Fog embraced the morning and moisture poured from the sky. Although in our eyes, land could only be detected on the electronic chart, there seemed to be a mysterious magnet pulling the avian world in roughly the same direction in which we traveled. Northern gannets, singly and in skeins, roughly paralleled our path. Flocks of tiny passerines appeared in the mist like floaters in our eyes. We invited them to stop and rest a while but our pleas were disregarded and their vigorous flapping carried them away to a different stop in their transit south. Safe and warm inside our floating hotel we gathered for a journey back in time with Wade Davis, to the trenches of WWI and Everest’s towering heights. Outside a shadow of land materialized.

Like fish caught in a tangled line, the archipelago of Îles de la Madeleine is ensnared in a web of sand of its own making (with a little help from the surrounding seas). Cross-bedded sandstone cliffs are still being nibbled away at the edges, their sinuous façades eroded into caves and fragmented into tiny pieces that march from one islet to the next, knotting them together conveniently for humankind. From north to south rolling hills host rich and fertile agricultural land alternating with highland forests. Paint came to the island in a kaleidoscope of colors that adorn the primarily wooden houses and add accents to the predominant greens of the vegetation. Long sandy beaches beckon both shorebirds and voyagers alike and between the showers we felt the urge to just walk on forever.

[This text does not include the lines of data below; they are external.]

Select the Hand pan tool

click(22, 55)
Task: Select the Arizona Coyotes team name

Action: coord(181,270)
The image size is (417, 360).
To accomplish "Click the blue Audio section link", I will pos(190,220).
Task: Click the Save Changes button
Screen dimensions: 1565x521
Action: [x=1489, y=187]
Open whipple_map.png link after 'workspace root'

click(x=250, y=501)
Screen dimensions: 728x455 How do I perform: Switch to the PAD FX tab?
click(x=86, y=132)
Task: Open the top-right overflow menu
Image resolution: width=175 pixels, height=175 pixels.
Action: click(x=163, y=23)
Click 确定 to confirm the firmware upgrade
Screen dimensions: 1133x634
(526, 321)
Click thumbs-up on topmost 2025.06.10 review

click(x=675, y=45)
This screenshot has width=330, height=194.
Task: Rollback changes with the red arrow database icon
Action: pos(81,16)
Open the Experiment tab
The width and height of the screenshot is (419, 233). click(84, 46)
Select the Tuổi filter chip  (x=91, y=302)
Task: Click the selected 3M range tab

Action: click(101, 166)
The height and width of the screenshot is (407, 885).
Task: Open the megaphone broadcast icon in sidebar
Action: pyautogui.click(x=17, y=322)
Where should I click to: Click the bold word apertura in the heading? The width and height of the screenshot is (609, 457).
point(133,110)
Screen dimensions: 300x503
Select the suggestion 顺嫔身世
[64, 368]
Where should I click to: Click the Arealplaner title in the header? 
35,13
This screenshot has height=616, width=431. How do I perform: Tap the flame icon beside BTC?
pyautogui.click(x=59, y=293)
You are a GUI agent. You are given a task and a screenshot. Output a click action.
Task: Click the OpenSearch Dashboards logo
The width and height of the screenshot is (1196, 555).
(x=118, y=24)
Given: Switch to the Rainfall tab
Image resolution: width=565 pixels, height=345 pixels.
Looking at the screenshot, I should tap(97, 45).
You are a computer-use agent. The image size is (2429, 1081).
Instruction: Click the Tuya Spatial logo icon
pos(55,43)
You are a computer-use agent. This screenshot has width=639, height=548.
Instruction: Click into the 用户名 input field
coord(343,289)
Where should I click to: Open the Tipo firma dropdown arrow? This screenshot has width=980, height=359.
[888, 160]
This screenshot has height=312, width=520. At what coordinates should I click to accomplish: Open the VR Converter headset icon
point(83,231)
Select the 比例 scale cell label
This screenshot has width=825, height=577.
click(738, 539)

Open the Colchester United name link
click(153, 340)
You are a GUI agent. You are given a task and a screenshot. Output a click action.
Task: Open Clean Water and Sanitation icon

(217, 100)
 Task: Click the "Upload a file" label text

But the place is not just about the land. The people too are unique. From their Acadian ancestry they inherited not just their accents but a creativity and industriousness that still show more than 250 years later. Their words are French with just a little twist. Our explorations took us from south to north and back again, from the Fumoir d’antan to the Vieux Convent, from the Chemin des Montants and La Grave to Belle Anse and we immersed ourselves briefly in their world. Their lilting music followed us back aboard and we enjoyed it too until it was time to venture out into the open sea, bound for not too distant shores.